_SELECTED TEXT_.
◇ ◇ ◇ ◇

As Americans age, pandemics and other crises loom, and consumers’ expectations of personalized care continue to grow, clinicians must prioritize palliative care training to gain greater expertise in treating seriously ill patients.
While any clinician caring for the very ill can deliver palliative care, two hospital-based specialties are prime candidates to benefit from training in its use: hospital medicine (HM) and critical care medicine (CCM). Particularly during crisis situations (like COVID-19) when tensions and fears are higher than normal, it is imperative that these two specialties are well-versed in providing palliative care—and that they’re prepared to talk about options with the patient’s family in nontraditional ways (via FaceTime, phone, etc.) if visitation rules are altered due to crisis.
Before we get into a discussion of why we’re calling out HM and CCM specifically, let’s first clarify what palliative care is and isn’t, look at some pertinent statistics, and a summary of benefits it offers hospitals and patients.
What Palliative Care Is and Isn’t
The World Health Organization (WHO) defines palliative care as “care that improves the quality of life of patients and their families facing the problems associated with a life-threatening illness … whether physical, psychosocial, and spiritual.”
Palliative care is intended for patients who might be expected to face stresses and challenges in any area of their lives as a result of serious illness, The Hospitalist says, including those who experience “frequent emergency department visits, hospital readmissions, or prolonged ICU stays.”
Palliative care isn’t the same as hospice care, however, although the two terms are sometimes used interchangeably. While both are intended to provide comfort, palliative care can begin at diagnosis and at the same time as treatment. Hospice care starts only after stopping treatment, often when the patient’s life expectancy is six months or less.
The main principles of palliative care, according to WHO, include:
- Providing relief from pain and other distressing symptoms;
- Affirming life and regarding death as a normal process;
- Neither hastening nor postponing death;
- Integrating the psychological and spiritual aspects of care;
- Offering a support system to help patients live as actively as possible until death;
- Providing a support system to help families cope during the patient’s illness and in their grief.
WHO states that some 40 million patients worldwide need palliative care annually, but only about 14 percent receive it.

◇ ◇ ◇ ◇

_EXTRACTED DATA_.
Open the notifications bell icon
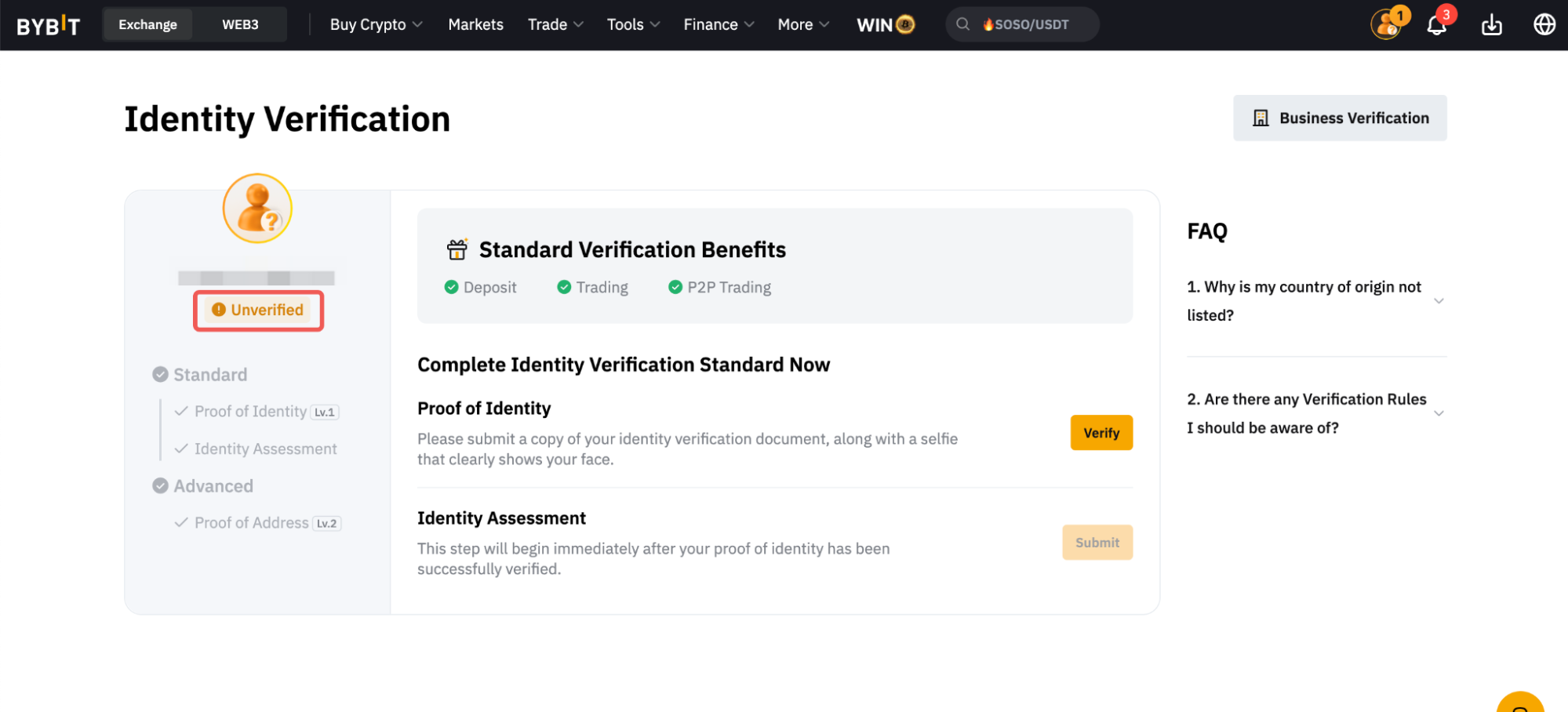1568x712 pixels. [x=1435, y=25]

◇ ◇ ◇ ◇

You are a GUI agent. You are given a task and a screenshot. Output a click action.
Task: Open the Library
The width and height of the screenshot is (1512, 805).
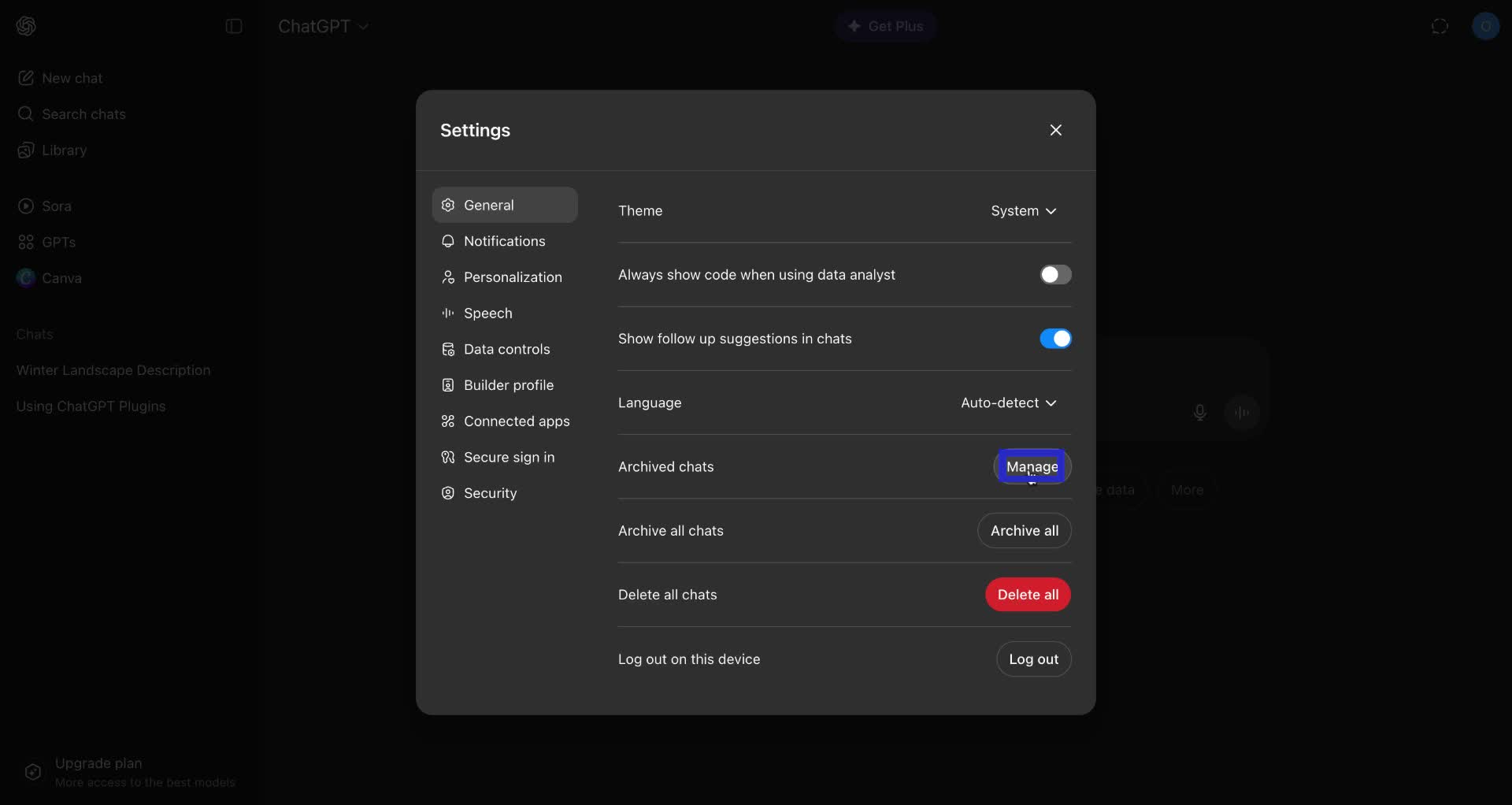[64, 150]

◇ ◇ ◇ ◇

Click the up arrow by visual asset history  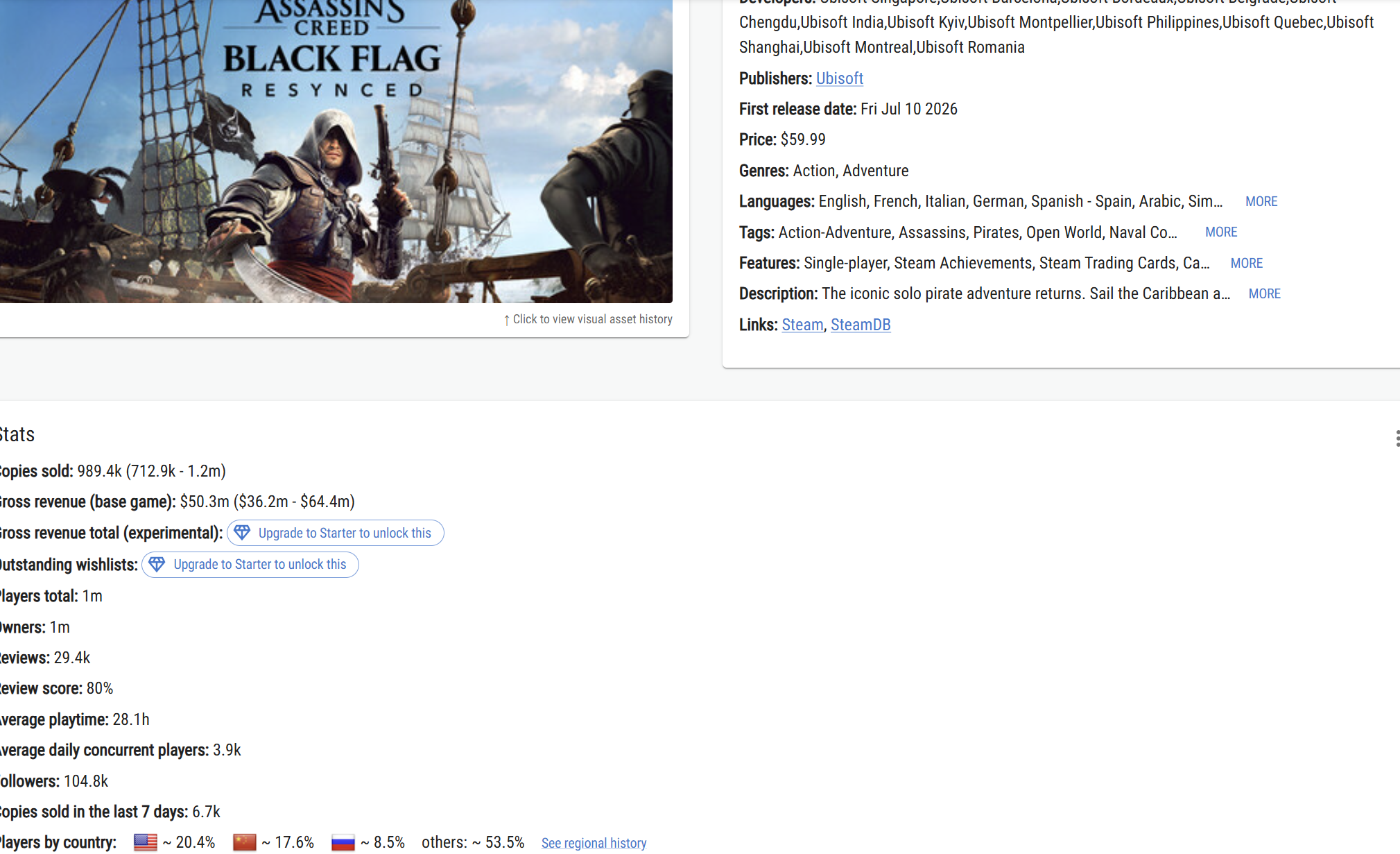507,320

◇ ◇ ◇ ◇

_TASK A_.
According to the palliative care article, roughly what share of the patients worldwide who need palliative care each year actually receive it?
_TASK B_.
List the main principles of palliative care that the palliative care article attributes to WHO.
_TASK C_.
Reproduce the stretch of the palliative care article from "While any clinician" through "hospitals and patients.", swapping "crisis" for "emergency" wherever it occurs.

_ANSWER SECTION A_.
About 14 percent.

_ANSWER SECTION B_.
- Providing relief from pain and other distressing symptoms
- Affirming life and regarding death as a normal process
- Neither hastening nor postponing death
- Integrating the psychological and spiritual aspects of care
- Offering a support system to help patients live as actively as possible until death
- Providing a support system to help families cope during the patient's illness and in their grief

_ANSWER SECTION C_.
While any clinician caring for the very ill can deliver palliative care, two hospital-based specialties are prime candidates to benefit from training in its use: hospital medicine (HM) and critical care medicine (CCM). Particularly during emergency situations (like COVID-19) when tensions and fears are higher than normal, it is imperative that these two specialties are well-versed in providing palliative care—and that they’re prepared to talk about options with the patient’s family in nontraditional ways (via FaceTime, phone, etc.) if visitation rules are altered due to emergency.
Before we get into a discussion of why we’re calling out HM and CCM specifically, let’s first clarify what palliative care is and isn’t, look at some pertinent statistics, and a summary of benefits it offers hospitals and patients.